The horselords of the north were a proud people, and they offered the Queen extravagant gifts to change her mind. In the end, both sides settled for neutrality, but only grudgingly. Queen Elthena made it quite clear that if either side crossed into her mountainous territory, they would regret it. 

Simon doubted that, given that Ionar had a smaller army than either of the other sides. Fortunately, their territory was very defensible, and the other nations were in the dark about their true capabilities. Still, after that, Simon suggested that they expand the nation's small army, and she agreed, leaving much of the details in the hands of her general and Vizer. Though she occasionally asked Simon’s opinion on things after that, he largely left those matters to her and her people and returned his focus to the children where it belonged. 

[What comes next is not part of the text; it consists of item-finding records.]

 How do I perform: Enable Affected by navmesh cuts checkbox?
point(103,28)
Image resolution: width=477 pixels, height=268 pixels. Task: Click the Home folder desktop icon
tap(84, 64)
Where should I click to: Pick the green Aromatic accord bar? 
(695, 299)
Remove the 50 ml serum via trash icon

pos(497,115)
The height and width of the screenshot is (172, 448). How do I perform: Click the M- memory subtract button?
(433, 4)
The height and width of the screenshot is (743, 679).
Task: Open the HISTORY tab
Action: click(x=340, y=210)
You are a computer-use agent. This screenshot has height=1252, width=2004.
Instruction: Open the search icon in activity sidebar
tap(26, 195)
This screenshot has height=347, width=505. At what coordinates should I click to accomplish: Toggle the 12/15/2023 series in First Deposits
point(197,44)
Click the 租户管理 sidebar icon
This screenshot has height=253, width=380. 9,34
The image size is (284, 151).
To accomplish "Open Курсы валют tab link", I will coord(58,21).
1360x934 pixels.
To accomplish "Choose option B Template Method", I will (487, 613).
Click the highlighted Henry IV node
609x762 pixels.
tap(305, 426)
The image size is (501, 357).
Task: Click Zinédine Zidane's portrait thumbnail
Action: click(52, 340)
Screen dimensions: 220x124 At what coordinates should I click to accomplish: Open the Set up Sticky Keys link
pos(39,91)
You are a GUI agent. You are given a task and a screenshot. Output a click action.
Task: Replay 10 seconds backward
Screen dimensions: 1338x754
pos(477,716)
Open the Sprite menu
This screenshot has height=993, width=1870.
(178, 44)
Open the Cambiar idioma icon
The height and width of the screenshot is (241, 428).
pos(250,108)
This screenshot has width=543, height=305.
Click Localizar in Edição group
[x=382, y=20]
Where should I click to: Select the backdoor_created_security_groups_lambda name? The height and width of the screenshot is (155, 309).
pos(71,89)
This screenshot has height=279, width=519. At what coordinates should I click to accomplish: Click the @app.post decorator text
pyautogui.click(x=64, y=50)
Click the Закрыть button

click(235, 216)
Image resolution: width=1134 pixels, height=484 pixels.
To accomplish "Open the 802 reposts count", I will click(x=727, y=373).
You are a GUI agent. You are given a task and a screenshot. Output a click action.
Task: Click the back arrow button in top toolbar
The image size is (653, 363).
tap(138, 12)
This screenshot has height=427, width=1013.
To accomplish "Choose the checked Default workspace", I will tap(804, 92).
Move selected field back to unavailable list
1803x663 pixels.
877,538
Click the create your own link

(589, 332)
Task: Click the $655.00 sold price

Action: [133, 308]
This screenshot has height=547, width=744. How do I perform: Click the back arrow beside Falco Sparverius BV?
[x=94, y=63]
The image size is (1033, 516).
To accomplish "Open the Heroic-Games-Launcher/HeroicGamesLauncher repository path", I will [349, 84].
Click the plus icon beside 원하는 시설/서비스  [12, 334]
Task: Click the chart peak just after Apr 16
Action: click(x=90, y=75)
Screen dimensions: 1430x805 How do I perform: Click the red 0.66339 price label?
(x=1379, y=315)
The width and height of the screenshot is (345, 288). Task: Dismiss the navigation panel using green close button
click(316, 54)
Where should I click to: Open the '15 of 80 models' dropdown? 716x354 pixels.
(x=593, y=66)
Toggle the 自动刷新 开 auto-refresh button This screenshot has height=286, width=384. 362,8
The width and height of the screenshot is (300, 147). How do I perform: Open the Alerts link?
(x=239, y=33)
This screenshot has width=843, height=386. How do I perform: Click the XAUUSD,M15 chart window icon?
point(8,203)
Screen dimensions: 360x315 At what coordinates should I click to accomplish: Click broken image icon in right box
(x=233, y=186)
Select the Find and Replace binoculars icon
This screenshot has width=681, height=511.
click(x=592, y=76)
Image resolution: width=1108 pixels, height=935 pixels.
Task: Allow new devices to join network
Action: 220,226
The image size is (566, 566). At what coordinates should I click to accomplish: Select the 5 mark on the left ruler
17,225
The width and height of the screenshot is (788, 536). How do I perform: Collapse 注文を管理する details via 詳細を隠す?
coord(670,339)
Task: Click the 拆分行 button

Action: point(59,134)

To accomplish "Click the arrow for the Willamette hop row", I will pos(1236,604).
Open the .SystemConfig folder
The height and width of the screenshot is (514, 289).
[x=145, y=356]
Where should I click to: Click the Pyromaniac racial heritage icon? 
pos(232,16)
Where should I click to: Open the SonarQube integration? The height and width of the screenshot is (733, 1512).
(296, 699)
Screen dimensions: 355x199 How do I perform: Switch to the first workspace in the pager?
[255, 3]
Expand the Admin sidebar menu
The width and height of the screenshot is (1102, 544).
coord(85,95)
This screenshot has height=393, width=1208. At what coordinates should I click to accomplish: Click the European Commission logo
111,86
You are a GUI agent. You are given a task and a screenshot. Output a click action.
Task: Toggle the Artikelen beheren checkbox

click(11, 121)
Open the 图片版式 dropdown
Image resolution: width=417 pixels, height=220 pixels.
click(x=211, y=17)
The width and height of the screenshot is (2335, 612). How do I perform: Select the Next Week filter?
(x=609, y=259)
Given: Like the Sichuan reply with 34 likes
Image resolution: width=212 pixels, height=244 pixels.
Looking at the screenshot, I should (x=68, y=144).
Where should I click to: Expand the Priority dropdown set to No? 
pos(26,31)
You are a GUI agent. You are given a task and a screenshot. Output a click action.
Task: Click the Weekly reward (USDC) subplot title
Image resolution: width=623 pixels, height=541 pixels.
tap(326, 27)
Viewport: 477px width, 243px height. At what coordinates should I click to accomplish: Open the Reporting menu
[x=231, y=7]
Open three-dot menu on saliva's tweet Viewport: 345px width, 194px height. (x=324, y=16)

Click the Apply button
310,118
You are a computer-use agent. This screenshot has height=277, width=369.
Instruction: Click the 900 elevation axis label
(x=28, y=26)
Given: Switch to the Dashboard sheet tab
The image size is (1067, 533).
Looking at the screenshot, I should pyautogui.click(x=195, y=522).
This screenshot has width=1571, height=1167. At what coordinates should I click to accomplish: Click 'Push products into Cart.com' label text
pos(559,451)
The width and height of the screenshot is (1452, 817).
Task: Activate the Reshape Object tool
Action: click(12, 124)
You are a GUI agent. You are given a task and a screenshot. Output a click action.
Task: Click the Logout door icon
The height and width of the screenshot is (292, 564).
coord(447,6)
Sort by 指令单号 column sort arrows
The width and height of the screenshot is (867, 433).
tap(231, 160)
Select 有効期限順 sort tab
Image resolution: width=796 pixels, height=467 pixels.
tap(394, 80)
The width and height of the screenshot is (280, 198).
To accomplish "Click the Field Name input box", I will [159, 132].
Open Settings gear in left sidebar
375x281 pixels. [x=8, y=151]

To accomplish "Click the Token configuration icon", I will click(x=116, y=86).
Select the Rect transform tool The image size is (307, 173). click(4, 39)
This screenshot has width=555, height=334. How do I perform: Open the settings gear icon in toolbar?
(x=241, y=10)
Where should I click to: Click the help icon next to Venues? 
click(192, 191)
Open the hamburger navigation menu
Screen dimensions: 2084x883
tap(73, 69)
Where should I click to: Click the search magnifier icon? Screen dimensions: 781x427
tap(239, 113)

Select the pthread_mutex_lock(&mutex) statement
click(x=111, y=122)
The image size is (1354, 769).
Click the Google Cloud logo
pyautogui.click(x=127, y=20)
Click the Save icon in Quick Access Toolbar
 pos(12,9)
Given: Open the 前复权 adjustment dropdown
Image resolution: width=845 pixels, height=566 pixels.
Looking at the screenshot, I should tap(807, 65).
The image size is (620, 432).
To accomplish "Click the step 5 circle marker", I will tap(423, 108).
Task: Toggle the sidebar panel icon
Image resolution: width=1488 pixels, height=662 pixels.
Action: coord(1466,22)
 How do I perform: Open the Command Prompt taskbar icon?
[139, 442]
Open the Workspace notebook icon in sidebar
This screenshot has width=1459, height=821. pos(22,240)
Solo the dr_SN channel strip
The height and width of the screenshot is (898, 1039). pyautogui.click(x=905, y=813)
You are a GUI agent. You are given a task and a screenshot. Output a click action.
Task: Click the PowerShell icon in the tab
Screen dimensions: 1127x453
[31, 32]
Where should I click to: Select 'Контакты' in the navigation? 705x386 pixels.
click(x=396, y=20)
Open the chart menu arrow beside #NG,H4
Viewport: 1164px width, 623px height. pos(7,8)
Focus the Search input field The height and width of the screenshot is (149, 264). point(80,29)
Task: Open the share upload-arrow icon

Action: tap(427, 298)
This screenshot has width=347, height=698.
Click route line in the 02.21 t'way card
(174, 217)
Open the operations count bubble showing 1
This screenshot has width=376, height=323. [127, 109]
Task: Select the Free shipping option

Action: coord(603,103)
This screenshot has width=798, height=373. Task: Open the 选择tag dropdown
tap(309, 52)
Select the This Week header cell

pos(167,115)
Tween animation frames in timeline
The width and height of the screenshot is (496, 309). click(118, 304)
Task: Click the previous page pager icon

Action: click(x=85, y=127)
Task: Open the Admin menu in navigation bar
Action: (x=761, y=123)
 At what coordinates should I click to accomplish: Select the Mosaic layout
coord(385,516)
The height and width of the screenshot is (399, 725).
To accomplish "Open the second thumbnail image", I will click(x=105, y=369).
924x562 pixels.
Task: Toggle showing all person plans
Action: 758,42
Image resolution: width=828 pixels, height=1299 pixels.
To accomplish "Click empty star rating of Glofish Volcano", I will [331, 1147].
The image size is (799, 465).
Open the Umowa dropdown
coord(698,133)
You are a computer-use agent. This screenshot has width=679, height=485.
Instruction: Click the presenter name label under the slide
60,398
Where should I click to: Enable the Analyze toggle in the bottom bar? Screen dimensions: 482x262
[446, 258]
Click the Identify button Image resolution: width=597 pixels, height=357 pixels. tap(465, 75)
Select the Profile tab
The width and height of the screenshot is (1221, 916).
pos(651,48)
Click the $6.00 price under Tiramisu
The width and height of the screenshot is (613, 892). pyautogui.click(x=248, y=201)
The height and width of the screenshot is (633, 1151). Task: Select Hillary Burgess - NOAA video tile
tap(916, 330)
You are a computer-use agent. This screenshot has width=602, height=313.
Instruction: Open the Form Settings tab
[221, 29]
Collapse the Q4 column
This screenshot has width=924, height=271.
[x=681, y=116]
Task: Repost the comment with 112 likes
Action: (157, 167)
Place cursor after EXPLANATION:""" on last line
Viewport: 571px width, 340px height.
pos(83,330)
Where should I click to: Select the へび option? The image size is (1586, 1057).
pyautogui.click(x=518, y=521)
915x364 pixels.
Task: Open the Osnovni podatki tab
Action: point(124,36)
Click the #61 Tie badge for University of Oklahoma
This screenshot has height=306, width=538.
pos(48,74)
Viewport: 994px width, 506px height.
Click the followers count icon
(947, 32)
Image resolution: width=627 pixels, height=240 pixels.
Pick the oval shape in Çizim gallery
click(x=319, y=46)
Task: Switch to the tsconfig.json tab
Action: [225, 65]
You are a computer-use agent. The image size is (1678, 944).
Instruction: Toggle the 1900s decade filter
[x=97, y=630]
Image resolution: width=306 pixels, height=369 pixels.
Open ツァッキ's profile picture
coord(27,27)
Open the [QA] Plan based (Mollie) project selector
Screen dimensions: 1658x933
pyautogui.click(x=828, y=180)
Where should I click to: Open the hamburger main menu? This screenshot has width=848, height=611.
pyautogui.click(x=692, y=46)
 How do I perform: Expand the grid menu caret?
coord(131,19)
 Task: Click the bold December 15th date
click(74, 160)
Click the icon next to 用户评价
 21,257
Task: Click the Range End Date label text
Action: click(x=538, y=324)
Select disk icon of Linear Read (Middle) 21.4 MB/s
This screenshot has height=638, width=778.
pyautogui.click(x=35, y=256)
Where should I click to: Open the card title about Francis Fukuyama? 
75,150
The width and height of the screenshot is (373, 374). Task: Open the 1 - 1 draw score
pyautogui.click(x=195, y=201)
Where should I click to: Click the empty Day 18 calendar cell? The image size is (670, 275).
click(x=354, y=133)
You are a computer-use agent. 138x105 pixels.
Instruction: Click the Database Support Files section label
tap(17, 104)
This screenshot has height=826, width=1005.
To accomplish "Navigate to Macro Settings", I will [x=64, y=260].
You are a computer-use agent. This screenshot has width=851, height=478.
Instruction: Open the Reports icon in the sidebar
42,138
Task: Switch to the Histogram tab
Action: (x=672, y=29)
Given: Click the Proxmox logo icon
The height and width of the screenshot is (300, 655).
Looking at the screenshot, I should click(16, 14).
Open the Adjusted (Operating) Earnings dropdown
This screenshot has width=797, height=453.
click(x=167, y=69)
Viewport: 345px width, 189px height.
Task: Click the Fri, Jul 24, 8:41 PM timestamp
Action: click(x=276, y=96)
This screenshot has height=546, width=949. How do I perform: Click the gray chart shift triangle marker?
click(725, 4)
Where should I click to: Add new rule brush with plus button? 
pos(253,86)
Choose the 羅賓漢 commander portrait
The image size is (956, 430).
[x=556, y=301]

In the second year, the war dragged on, with no side gaining or losing much ground, while Simon focused on teaching his charges the basics of math. He did this first with colored beads and later with exercises on the chalkboard. 

No one took to this quickly. Instead, they much preferred playtime and story time. Simon couldn’t blame them for that, of course. They were children, after all. Instead, he set about devising new stories that incorporated simple word problems and riddles he could use to engage their minds that much better. He also hired a carpenter to make wooden blocks, and then he painted them in colorful ways to allow for more learning games. This world might not have Legos for another few centuries, but he was determined to fill that gap any way he could. 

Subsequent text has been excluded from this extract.